Wurde von den zuständigen Stellen eine Fahrerlaubnis entzogen, wird geprüft, ob die Zweifel an der Fahreignung weiterhin bestehen oder ob die Fahrerlaubnis ggf. erneut erteilt werden kann. Im Rahmen einer medizinisch-psychologischen Untersuchung (MPU) kann ermittelt werden, ob auffällig gewordene Kraftfahrer zum Führen eines Kraftfahrzeugs geeignet sind bzw. können Zweifel an der Fahreignung ausgeräumt werden. Die Möglichkeit dieser verkehrspsychologischen Diagnostikmaßnahme ist in der Fahrerlaubnis-Verordnung geregelt. Die medizinisch-psychologische Untersuchung, im Volksmund oft „Idiotentest“ genannt, bietet den Betroffenen die Möglichkeit, nachzuweisen, dass die Zweifel der zuständigen Stelle, die auf zuvor begangenen Ordnungswidrigkeiten oder Straftaten beruhen, nicht begründet waren oder nicht mehr bestehen. Für die diagnostische Tätigkeit der medizinisch-psychologischen Gutachter wurden Richtlinien entwickelt, die „Begutachtungs-Leitlinien zur Kraftfahrereignung“. Diese erleichtern die Zusammenstellung aller wichtigen, die Eignung ausschließenden oder einschränkenden Merkmale und dienen als Argumentationshilfe.

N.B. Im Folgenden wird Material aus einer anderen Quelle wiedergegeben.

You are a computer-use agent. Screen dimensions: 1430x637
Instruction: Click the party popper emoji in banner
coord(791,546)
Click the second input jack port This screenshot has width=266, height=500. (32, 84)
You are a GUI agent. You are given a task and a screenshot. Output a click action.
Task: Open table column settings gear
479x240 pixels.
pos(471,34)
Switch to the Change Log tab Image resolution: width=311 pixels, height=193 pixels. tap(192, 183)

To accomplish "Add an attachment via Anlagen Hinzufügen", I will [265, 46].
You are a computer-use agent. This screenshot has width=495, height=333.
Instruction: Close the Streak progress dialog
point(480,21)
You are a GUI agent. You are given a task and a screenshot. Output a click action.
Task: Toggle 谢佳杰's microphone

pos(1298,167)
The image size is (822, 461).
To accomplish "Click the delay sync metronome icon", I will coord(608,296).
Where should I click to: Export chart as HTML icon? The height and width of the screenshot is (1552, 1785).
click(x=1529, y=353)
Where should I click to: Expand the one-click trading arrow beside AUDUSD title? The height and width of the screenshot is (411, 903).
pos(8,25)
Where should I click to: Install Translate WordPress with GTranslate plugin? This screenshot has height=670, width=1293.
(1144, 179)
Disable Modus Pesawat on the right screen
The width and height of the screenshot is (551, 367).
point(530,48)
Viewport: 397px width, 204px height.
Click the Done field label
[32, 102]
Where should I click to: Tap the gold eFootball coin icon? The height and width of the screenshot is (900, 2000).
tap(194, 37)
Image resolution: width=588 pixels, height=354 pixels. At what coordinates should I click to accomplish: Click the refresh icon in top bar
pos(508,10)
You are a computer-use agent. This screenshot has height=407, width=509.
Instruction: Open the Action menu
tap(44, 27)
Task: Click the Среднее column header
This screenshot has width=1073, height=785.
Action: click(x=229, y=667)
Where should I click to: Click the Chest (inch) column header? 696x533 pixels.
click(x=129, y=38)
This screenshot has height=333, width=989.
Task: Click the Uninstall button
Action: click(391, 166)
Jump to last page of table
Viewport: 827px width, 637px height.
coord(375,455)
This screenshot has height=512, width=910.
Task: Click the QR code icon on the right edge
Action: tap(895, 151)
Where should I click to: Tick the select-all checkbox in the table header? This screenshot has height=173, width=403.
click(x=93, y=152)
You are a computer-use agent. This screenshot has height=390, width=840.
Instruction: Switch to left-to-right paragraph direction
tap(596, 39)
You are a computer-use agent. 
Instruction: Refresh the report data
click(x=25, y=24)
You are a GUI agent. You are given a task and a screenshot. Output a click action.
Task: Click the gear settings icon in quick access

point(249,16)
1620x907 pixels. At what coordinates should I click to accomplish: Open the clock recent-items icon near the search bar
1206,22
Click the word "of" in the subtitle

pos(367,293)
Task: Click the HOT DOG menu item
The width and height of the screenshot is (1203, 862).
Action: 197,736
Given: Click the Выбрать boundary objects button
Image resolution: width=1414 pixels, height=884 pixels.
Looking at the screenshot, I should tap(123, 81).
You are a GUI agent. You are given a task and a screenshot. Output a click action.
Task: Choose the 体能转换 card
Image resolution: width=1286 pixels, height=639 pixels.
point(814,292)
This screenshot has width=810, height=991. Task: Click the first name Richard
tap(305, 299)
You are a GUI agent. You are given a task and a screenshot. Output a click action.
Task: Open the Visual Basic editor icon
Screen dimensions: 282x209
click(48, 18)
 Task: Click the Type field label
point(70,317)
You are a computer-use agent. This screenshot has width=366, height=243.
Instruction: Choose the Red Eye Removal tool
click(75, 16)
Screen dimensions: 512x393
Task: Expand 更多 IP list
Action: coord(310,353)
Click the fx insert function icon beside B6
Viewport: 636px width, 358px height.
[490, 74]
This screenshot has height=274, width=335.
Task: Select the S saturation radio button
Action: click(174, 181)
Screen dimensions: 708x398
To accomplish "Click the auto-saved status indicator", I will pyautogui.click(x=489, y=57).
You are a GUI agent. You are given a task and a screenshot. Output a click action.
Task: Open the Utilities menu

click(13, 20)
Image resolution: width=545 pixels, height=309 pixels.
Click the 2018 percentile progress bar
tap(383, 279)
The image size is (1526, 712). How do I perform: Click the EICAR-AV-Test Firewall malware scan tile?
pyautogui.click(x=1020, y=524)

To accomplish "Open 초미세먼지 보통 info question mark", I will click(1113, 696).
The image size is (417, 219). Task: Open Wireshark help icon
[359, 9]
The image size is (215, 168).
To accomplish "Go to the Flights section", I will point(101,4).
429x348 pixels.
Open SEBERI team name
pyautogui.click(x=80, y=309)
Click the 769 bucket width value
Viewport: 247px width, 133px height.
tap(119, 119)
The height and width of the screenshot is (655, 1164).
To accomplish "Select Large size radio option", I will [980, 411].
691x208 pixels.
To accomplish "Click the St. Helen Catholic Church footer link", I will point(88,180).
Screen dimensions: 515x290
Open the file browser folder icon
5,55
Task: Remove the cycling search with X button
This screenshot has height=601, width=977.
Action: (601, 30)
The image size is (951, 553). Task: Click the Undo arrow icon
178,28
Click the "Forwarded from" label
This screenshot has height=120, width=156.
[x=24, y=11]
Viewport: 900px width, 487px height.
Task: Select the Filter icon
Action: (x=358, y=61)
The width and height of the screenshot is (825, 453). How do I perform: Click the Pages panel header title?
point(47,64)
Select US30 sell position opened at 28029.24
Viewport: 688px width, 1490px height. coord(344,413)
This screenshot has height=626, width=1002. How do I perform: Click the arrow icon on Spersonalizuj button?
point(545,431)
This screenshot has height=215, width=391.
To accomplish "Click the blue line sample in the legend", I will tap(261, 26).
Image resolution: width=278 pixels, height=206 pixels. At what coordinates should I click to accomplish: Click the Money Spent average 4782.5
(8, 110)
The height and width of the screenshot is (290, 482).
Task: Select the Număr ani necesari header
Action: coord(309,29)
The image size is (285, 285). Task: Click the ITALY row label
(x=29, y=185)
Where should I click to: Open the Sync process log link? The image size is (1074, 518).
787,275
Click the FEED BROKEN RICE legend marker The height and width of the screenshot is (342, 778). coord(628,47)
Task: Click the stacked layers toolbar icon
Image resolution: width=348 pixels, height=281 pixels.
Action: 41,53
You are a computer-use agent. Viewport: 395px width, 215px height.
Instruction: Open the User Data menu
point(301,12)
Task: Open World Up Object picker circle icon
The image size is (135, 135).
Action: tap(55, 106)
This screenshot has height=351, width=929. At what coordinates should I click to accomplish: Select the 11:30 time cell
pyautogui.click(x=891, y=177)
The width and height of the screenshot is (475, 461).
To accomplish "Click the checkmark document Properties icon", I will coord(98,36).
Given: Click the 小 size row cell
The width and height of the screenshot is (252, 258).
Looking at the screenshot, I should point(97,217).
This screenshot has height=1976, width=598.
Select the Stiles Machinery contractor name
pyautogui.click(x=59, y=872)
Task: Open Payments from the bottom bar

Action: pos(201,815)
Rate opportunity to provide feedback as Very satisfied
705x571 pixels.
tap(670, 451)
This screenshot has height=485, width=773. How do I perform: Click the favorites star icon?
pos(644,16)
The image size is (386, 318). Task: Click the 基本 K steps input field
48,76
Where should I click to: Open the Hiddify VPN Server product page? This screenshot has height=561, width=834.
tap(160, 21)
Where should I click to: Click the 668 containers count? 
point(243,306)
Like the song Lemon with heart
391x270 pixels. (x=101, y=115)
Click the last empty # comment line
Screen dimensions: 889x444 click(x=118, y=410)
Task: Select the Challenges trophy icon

Die möglichen zugrundeliegenden psychologischen Fragestellungen sind im Allgemeinen folgende: Alkohol, illegale Drogen und Punkte. Alkohol- und Drogenabhängigkeit sind grundsätzlich mit einer Teilnahme am Straßenverkehr unvereinbar. Im Falle eines Abusus ist die Frage zu klären, ob der Verkehrsteilnehmer in der Lage ist oder sein wird, seinen Alkoholkonsum einzuschränken oder gänzlich darauf zu verzichten, d. h. ob der Verkehrsteilnehmer imstande sein wird, die Substanz nicht mehr missbräuchlich zu verwenden und am Straßenverkehr frei von einem Alkohol- oder Drogeneinfluss teilzunehmen. Im Rahmen der Begutachtung soll festgestellt werden, ob der begutachtete Verkehrsteilnehmer sein Verhalten dauerhaft in einer Form verändert hat, dass ein erneutes Auffallen unwahrscheinlich ist. Anders als in der Vergangenheit hat sich gegenwärtig die Ansicht durchgesetzt, dass nicht stabile Dispositionen, etwa Persönlichkeitsmerkmale oder Leistungsdefizite, sondern vielmehr modifizierbare Verhaltensmerkmale entscheidend sind.
Auf eine Beschreibung des genauen Gegenstandes der Begutachtung wird an dieser Stelle verzichtet, da der Gegenstand dieser Untersuchung nicht die Begutachtung, sondern die psychologische Intervention, konkret die verkehrspsychologische Therapie ist.